*SOURCE*.
Since this is true for every $t_{0}>0$, we are done.

The third statement of the theorem follows from the first and second parts of the theorem. □

If we take $\Phi(t)=t^{p}$, $\Psi(t)=t^{q}$, $p,q\in[1,\infty)$ at Theorem 3.4 we get the following new result for generalized Morrey spaces.

Corollary 3.5

Let $0<\alpha <n$ and $p,q\in[1,\infty)$.

1.
If $1< p<\frac{n}{\alpha}$ and $\frac{1}{q}=\frac{1}{p}-\frac {\alpha }{n}$, then the condition
$$ \int_{t}^{\infty }\frac{ {\operatorname{ess\, inf}}_{r< s< \infty }\varphi_{1}(s)s^{\frac {n}{p}}}{r^{\frac{n}{q}}} \frac{dr}{r} \le C\varphi_{2}(t) $$
(3.7)
for all $t>0$, where $C>0$ does not depend on t, is sufficient for the boundedness of $I_{\alpha }$ from $\mathcal{M}^{p,\varphi _{1}}({\mathbb{R}^{n}})$ to $\mathcal{M}^{q,\varphi_{2}}({\mathbb{R}^{n}})$.
2.

*DATA EXTRACT*.
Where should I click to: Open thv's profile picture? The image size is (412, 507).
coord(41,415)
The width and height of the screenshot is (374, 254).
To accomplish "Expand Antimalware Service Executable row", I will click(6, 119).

*WRITTEN REQUEST*.
In the Morrey spaces excerpt, what does the third statement of the theorem follow from?

*TASK SOLUTION*.
It follows from the first and second parts of the theorem.